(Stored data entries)
┏━━
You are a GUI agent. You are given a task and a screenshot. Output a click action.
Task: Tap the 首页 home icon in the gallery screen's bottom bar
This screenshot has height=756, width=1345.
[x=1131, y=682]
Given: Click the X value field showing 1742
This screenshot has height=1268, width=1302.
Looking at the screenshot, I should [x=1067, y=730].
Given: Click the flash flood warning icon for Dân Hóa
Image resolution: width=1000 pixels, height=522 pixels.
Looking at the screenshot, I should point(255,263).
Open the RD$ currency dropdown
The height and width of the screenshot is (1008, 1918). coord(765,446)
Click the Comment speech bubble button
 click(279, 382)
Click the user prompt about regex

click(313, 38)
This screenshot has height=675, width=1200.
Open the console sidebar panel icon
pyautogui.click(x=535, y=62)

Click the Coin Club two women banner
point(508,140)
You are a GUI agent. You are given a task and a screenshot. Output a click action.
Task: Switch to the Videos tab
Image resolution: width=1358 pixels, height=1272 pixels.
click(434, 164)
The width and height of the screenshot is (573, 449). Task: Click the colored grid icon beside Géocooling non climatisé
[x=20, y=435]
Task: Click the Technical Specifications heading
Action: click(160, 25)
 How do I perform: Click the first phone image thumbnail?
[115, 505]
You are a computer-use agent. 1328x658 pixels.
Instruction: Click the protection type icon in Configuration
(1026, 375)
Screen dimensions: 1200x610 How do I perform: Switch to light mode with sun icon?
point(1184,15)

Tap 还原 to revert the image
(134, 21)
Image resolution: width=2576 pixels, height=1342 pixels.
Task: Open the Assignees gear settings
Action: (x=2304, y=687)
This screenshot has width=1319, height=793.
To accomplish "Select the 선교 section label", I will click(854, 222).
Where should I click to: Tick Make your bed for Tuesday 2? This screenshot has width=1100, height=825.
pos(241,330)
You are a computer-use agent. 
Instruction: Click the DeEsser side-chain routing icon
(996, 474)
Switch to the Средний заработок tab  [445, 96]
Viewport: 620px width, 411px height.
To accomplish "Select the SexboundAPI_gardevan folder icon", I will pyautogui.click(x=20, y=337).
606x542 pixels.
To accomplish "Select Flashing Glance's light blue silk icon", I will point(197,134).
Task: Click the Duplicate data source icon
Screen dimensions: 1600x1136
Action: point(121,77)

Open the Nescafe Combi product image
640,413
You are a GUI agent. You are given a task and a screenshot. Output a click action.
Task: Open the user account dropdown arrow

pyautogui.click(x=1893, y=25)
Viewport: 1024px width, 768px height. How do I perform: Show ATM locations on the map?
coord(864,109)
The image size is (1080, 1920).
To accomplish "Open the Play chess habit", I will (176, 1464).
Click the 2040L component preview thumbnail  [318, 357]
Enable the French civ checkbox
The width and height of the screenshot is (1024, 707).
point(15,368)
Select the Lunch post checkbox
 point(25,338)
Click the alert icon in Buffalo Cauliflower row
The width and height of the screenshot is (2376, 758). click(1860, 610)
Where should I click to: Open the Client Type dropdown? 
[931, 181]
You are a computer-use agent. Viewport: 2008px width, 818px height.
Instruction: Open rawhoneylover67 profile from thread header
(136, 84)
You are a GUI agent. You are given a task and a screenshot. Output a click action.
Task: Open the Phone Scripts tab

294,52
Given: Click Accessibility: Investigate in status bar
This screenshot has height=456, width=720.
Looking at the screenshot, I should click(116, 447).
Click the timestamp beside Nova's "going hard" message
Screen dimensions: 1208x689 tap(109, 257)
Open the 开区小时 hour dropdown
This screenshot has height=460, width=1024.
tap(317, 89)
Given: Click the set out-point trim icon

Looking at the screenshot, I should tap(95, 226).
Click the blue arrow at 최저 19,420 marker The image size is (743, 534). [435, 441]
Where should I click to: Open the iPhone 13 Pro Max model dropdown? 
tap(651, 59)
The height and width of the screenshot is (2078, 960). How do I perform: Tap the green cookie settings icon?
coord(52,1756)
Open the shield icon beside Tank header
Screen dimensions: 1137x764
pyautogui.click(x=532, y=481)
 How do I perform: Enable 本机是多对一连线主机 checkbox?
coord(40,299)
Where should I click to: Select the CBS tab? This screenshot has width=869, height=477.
┗━━
WHAT THE TASK ASKS:
Which of the lines above hold the string "computer"? Copy each one.

SOLUTION TO THE PROBLEM:
You are a computer-use agent. 1328x658 pixels.
You are a computer-use agent. 
You are a computer-use agent. Viewport: 2008px width, 818px height.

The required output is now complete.